Linch – oder der Mann, der sich Linch nannte – war nicht zurückgekommen. Matthew konnte von dort, wo er stand, auch niemanden die Straße herunterkommen sehen. Aber er hatte keinerlei Zweifel daran, dass sein Leben so kurz wie das einer von Rattenspieß aufgeschlitzten Ratte sein würde, wenn Linch ihn mit diesem märchenhaften Schmuckstück in der Hand überraschen würde.
Es war höchste Zeit, zu gehen. Zeit, das Haus zu verlassen, solange er noch konnte.
Allerdings musste er zuerst wieder die Brosche einwickeln und sie zurück in die Geldbörse stecken, die er dann exakt – ganz exakt – wieder so hinlegen musste, wie er sie vorgefunden hatte. Ihm zitterten die Hände. Es war schwierig, genau zu sein. Nachdem er die Geldbörse endlich an die richtige Stelle gelegt hatte, machte Matthew die Schublade wieder zu und wischte sich die feuchten Hände an der Hose ab.

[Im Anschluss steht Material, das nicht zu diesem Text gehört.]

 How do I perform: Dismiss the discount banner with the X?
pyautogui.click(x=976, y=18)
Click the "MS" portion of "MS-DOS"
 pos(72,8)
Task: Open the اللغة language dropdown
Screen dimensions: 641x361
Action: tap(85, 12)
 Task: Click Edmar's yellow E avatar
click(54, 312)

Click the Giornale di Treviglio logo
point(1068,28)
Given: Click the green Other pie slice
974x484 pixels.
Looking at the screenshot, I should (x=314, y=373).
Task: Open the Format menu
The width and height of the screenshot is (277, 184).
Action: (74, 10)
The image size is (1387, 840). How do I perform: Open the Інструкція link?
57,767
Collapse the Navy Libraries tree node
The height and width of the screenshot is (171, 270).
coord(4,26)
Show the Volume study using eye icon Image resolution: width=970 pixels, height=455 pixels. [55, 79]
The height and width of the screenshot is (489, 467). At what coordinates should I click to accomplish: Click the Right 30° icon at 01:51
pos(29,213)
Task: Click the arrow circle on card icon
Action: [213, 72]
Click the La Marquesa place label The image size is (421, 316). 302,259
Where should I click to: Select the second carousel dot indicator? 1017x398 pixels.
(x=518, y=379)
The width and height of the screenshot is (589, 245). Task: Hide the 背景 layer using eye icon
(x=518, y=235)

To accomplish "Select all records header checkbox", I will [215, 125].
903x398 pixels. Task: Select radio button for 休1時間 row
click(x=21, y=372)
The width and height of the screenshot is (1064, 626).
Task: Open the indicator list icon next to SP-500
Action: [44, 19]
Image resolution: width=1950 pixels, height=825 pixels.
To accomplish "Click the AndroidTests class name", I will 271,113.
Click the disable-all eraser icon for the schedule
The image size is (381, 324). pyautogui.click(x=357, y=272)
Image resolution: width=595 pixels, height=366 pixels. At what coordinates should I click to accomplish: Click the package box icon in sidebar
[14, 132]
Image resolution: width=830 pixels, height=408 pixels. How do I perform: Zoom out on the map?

Es gab noch mehr Schubladen, die er hätte durchsuchen können, und auch unter Linchs Schlafstelle mochte einiges zu finden sein. Aber sich im Haus noch länger umzusehen, hätte bedeutet, das Schicksal herauszufordern. Er ging zur Tür und wollte gerade das Haus verlassen, als er erschrocken entdeckte, dass er auf dem ansonsten strahlend sauberen Fußboden etwas Matsch vom durchweichten Vorgarten hinterlassen hatte.
Er bückte sich und versuchte, die Krümel mit der Hand aufzusammeln. Das meiste konnte er entfernen, aber ein verräterischer Striemen war immer noch zu sehen. Es gab keinen Zweifel daran, dass Linch die Entweihung seines Allerheiligsten bemerken würde.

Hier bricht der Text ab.